======== Records supplied

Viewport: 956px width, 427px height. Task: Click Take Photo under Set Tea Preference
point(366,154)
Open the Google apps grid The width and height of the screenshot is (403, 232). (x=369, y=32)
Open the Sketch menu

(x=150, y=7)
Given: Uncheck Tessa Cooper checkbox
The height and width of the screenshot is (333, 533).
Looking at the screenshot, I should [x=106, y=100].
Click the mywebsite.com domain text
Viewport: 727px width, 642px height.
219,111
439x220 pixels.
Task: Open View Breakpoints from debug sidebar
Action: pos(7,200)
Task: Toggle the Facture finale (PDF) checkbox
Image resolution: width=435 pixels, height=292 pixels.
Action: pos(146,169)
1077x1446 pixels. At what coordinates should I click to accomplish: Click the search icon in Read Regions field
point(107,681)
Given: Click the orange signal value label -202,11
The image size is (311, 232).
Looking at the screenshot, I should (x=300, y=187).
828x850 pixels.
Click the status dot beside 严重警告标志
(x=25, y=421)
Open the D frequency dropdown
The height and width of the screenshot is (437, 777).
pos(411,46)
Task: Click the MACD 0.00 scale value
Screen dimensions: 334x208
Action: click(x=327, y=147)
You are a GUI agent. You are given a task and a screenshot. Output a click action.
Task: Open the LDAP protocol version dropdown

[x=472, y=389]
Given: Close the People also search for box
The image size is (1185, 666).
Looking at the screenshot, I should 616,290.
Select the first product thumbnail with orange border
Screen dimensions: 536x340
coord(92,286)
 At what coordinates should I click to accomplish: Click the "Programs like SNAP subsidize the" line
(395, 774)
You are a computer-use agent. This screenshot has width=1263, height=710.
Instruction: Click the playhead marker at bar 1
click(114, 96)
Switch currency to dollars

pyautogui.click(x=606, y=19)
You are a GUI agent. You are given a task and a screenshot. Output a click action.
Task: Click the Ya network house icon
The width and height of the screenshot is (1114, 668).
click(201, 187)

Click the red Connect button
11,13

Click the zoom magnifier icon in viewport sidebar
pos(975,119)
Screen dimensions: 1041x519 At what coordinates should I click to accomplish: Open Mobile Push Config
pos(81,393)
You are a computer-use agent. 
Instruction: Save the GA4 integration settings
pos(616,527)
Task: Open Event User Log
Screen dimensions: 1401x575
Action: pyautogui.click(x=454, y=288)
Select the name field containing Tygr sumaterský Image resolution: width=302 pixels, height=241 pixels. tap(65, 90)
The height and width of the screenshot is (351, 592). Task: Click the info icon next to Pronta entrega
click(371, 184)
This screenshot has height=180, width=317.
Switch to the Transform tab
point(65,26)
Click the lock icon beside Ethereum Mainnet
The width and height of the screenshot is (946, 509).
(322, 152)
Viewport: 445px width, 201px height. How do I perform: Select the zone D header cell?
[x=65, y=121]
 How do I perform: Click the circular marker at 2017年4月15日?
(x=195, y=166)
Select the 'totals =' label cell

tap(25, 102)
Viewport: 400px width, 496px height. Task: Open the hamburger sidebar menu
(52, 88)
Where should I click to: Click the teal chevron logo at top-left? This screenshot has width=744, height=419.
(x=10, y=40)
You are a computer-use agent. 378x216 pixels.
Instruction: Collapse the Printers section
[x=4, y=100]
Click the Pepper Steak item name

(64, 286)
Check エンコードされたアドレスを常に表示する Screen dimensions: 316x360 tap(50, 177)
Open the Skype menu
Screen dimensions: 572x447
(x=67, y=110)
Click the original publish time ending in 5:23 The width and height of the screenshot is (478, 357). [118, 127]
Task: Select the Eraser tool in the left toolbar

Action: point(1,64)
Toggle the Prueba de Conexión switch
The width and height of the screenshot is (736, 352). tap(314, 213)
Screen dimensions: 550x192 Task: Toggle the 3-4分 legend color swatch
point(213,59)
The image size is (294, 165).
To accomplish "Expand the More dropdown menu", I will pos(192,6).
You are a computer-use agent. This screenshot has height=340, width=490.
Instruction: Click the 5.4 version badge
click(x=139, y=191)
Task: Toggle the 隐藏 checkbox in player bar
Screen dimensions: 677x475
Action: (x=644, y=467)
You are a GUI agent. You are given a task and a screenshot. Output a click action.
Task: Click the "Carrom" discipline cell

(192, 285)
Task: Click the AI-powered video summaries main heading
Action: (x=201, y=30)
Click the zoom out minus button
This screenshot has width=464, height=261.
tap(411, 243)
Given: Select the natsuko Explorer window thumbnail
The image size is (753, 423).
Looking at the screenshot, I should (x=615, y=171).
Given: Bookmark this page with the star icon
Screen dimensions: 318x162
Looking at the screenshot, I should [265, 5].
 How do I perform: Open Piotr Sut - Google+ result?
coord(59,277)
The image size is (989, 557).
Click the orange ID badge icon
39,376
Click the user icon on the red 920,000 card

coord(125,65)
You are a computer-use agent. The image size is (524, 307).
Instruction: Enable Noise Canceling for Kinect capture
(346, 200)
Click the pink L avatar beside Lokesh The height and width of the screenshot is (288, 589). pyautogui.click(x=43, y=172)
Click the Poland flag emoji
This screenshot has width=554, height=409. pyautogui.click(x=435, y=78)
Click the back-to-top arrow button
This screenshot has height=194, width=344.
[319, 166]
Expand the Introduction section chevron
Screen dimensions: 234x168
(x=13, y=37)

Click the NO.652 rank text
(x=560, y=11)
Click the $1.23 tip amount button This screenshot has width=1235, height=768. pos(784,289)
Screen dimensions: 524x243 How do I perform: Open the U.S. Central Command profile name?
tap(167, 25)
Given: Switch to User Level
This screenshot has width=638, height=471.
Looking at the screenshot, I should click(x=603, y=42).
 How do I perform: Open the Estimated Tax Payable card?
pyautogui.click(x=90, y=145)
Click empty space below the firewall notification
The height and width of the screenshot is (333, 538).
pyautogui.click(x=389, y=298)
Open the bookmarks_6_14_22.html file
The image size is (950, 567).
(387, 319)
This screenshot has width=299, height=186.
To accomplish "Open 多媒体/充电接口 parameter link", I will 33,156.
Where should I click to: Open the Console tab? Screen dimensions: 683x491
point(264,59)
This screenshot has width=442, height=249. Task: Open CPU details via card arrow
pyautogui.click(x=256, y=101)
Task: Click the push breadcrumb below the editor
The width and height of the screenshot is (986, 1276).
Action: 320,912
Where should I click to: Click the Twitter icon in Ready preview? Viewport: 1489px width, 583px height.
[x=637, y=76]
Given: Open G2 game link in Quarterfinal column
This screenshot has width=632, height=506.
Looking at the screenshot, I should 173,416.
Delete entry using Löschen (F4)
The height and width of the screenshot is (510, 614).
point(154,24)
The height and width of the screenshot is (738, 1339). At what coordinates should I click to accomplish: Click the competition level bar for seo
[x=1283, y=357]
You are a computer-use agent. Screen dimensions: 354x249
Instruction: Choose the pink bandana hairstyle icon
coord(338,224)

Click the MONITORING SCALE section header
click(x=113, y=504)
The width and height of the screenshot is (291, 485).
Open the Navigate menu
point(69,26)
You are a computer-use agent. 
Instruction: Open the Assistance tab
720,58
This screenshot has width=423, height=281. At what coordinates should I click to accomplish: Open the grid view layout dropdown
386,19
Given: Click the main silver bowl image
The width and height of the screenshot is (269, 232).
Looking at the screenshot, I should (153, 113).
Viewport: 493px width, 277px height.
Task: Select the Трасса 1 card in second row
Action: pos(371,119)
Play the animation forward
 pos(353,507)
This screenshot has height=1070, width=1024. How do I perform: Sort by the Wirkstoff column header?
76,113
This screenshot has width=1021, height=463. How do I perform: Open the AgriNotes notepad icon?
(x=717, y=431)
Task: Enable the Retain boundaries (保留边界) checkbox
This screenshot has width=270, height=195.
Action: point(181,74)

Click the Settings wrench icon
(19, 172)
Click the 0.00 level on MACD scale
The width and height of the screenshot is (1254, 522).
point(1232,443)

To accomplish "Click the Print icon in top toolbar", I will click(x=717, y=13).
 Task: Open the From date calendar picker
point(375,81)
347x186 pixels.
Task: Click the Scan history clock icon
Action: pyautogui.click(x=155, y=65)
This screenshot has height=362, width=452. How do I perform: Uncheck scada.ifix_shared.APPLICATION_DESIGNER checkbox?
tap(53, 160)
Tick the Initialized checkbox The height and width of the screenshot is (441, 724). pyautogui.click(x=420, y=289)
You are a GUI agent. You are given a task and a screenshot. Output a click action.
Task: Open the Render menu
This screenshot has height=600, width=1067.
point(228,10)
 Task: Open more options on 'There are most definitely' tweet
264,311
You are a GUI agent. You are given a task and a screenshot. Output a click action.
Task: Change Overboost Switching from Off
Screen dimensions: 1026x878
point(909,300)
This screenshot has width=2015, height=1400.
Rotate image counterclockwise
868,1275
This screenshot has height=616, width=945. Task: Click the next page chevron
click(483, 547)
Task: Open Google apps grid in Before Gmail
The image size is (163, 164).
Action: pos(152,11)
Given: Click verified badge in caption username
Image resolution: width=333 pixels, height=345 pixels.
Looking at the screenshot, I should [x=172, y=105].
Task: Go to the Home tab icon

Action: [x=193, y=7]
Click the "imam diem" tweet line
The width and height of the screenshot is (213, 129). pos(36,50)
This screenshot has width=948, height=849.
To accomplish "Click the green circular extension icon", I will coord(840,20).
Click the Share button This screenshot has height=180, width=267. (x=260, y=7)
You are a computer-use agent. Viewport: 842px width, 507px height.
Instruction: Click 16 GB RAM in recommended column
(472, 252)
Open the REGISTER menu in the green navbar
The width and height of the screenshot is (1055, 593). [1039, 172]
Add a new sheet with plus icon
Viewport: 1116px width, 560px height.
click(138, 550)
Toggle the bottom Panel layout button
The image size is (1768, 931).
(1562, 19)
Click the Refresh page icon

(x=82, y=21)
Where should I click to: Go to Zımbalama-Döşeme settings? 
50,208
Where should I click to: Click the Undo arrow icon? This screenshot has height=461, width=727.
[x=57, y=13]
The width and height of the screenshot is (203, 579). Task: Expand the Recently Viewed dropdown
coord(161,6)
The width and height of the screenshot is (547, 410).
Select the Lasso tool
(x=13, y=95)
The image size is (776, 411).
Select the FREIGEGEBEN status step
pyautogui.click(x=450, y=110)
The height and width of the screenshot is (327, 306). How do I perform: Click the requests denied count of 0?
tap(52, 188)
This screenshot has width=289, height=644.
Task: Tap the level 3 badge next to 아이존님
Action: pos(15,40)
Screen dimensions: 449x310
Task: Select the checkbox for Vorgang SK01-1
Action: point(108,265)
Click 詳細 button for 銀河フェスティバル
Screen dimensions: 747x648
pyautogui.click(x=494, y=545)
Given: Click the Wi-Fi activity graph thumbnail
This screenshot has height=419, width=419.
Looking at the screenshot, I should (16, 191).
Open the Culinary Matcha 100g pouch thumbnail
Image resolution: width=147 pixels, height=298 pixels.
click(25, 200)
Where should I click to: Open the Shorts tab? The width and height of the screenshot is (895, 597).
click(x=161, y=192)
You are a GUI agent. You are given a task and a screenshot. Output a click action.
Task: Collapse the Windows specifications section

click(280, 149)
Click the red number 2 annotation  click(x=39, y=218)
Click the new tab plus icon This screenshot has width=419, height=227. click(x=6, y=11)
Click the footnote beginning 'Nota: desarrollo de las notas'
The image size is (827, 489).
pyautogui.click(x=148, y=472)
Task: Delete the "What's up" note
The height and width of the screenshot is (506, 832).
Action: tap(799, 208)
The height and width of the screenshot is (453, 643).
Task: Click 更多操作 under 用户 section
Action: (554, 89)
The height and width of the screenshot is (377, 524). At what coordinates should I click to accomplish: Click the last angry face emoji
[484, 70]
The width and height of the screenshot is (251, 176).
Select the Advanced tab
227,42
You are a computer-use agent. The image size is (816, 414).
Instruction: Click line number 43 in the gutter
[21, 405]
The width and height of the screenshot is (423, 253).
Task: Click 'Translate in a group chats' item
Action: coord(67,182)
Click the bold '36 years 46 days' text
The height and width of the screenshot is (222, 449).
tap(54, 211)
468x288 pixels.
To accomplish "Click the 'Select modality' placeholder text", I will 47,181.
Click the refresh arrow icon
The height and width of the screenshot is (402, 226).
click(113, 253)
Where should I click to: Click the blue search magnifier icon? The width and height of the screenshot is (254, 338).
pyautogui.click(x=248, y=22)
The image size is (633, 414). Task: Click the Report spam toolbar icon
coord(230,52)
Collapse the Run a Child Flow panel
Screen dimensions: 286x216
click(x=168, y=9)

================

Exercise prompt: Reproduce exactly the lines above from the line with "Click the Share" to the line with "Task: Delete the", including both, and add nothing.

Written response:
Click the Share button This screenshot has height=180, width=267. (x=260, y=7)
You are a computer-use agent. Viewport: 842px width, 507px height.
Instruction: Click 16 GB RAM in recommended column
(472, 252)
Open the REGISTER menu in the green navbar
The width and height of the screenshot is (1055, 593). [1039, 172]
Add a new sheet with plus icon
Viewport: 1116px width, 560px height.
click(138, 550)
Toggle the bottom Panel layout button
The image size is (1768, 931).
(1562, 19)
Click the Refresh page icon

(x=82, y=21)
Where should I click to: Go to Zımbalama-Döşeme settings? 
50,208
Where should I click to: Click the Undo arrow icon? This screenshot has height=461, width=727.
[x=57, y=13]
The width and height of the screenshot is (203, 579). Task: Expand the Recently Viewed dropdown
coord(161,6)
The width and height of the screenshot is (547, 410).
Select the Lasso tool
(x=13, y=95)
The image size is (776, 411).
Select the FREIGEGEBEN status step
pyautogui.click(x=450, y=110)
The height and width of the screenshot is (327, 306). How do I perform: Click the requests denied count of 0?
tap(52, 188)
This screenshot has width=289, height=644.
Task: Tap the level 3 badge next to 아이존님
Action: pos(15,40)
Screen dimensions: 449x310
Task: Select the checkbox for Vorgang SK01-1
Action: point(108,265)
Click 詳細 button for 銀河フェスティバル
Screen dimensions: 747x648
pyautogui.click(x=494, y=545)
Given: Click the Wi-Fi activity graph thumbnail
This screenshot has height=419, width=419.
Looking at the screenshot, I should (16, 191).
Open the Culinary Matcha 100g pouch thumbnail
Image resolution: width=147 pixels, height=298 pixels.
click(25, 200)
Where should I click to: Open the Shorts tab? The width and height of the screenshot is (895, 597).
click(x=161, y=192)
You are a GUI agent. You are given a task and a screenshot. Output a click action.
Task: Collapse the Windows specifications section

click(280, 149)
Click the red number 2 annotation  click(x=39, y=218)
Click the new tab plus icon This screenshot has width=419, height=227. click(x=6, y=11)
Click the footnote beginning 'Nota: desarrollo de las notas'
The image size is (827, 489).
pyautogui.click(x=148, y=472)
Task: Delete the "What's up" note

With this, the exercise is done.